• _TASK PROMPT_
A faithful, complete transcript of the entries below, without pictures, should be returned.

**** EXTRACTED MATERIAL

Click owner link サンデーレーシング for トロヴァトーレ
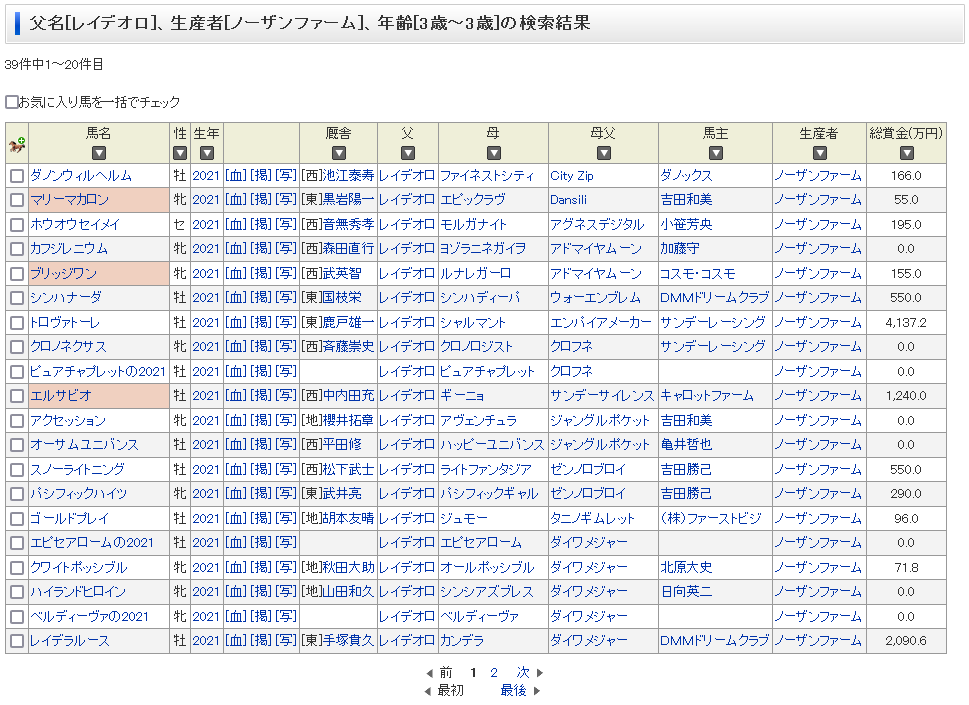click(712, 322)
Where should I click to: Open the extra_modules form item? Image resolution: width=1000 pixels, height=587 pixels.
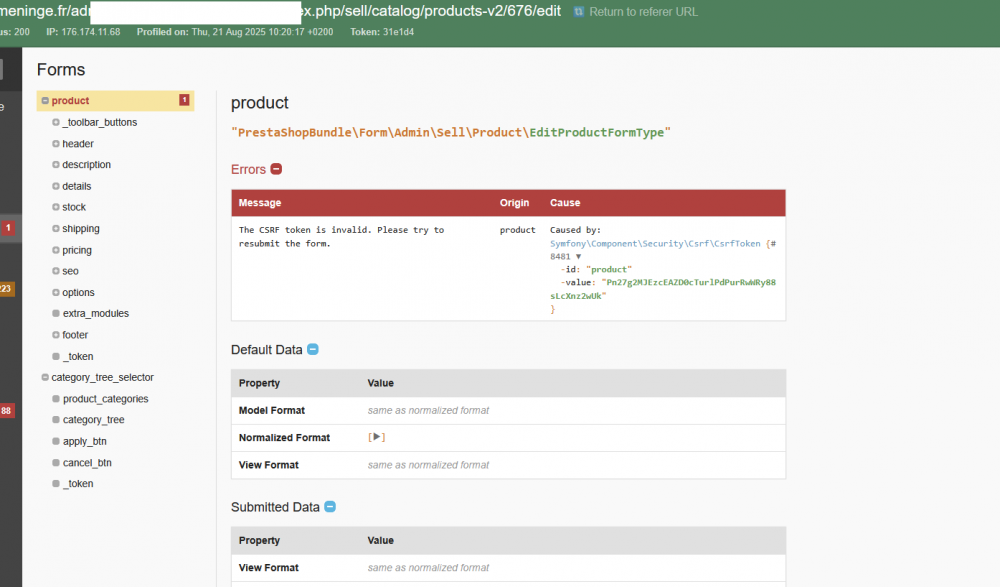(95, 314)
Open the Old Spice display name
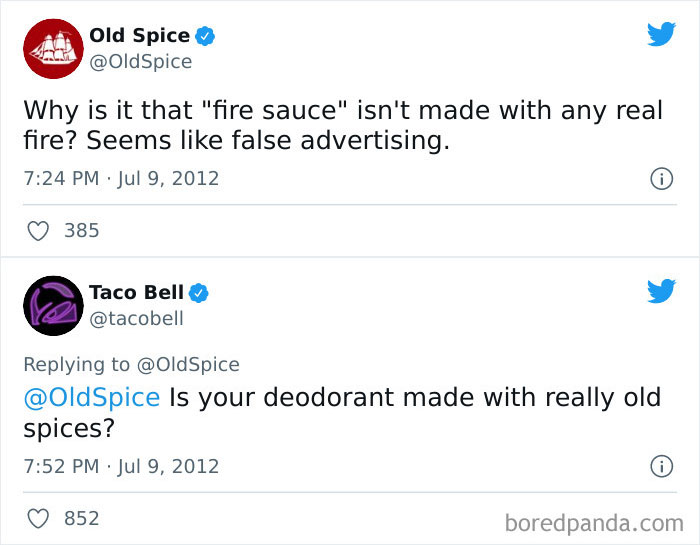Viewport: 700px width, 545px height. tap(139, 36)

********

• _EXPECTED ANSWER_
Click owner link サンデーレーシング for トロヴァトーレ
click(712, 322)
Where should I click to: Open the extra_modules form item? Image resolution: width=1000 pixels, height=587 pixels.
(95, 314)
Open the Old Spice display name
Viewport: 700px width, 545px height. tap(139, 36)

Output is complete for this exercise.